I once gave a talk at an elementary school to third graders, and I told them that there are a billion people in the world who want to work and can’t work. A girl raised her hand and said, “Is all the work done?”

I dream of getting my government back, a country of, by, and for the people. I dream of a country that is big enough to say it is wrong; that can be remorseful and say it’s sorry for the suffering it’s caused First Peoples, African Americans, Hispanic Americans, Asian Americans, and people in other lands that we have wronged; a country big and generous enough to build new schools in inner cities and act with decency in the world.

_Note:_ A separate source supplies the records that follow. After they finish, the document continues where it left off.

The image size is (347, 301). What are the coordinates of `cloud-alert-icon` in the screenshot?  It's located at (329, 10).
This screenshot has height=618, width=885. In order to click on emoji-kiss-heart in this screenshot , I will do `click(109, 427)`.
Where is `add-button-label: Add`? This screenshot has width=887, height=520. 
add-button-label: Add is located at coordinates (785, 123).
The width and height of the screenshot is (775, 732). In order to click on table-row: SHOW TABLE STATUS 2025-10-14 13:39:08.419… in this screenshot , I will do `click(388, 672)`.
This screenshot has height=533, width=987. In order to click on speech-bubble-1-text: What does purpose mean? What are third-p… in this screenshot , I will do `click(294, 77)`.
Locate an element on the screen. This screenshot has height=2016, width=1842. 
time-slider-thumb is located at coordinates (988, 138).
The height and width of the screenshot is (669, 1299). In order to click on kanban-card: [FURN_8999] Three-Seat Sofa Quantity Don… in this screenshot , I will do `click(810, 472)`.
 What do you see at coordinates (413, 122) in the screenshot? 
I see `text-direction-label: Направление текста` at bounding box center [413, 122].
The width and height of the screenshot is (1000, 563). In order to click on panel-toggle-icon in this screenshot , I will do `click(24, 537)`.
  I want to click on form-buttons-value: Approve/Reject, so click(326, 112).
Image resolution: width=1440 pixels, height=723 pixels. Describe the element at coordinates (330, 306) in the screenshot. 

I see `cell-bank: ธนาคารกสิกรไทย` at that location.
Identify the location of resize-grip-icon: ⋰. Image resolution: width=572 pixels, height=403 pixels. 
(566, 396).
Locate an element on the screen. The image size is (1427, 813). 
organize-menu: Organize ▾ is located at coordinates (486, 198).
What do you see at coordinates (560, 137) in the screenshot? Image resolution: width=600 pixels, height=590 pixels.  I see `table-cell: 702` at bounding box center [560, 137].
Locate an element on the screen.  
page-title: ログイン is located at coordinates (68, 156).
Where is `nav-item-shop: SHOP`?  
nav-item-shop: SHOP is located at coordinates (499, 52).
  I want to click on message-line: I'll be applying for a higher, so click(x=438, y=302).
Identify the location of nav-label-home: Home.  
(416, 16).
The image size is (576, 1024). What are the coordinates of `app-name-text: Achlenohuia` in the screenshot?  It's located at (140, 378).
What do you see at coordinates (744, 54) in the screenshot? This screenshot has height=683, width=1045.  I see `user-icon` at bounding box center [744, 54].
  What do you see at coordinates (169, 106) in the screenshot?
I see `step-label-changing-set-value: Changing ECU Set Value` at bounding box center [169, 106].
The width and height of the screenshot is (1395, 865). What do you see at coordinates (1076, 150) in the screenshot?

To quote Uruguayan novelist Eduardo Galeano, “I dream about a time when the world will no longer be at war against the poor but against poverty; when the weapons industry will have no choice but to declare bankruptcy; when nobody will die of hunger, and the street children will not be treated as if they were trash because there will be no street children, because a black woman will be-come president of Brazil and another black woman president of the United States and an Indian woman president of Guatemala.”

These dreams are pipe dreams unless we act politically. As David Orr says, “We have great ideas; the right wing does politics. We are cozy in our niches; they are in power. We are titillated about being right; they are busy being in control.” I dream that we will become a political movement, not simply one called by the name of a color, but by the name of an ideal. What shall we call it?

Let’s not spend so much time on the big villains. It is not the Ken Lays or George Bushes we should be demonizing. We need to honor the saints in our midst, not the fools, the small heroes, not the big louts. Arundhati Roy writes that “we have to support our small heroes. (Of these we have many. Many.) We have to fight specific wars in specific ways. Who knows, perhaps that’s what the 21st century has in store for us. The dismantling of the Big. Big bombs, big dams, big ideologies, big contradictions, big countries, big wars, big heroes, big mistakes. Perhaps it will be the Century of the Small. Perhaps right now, this very minute, there’s a small god up in heaven readying herself for us.”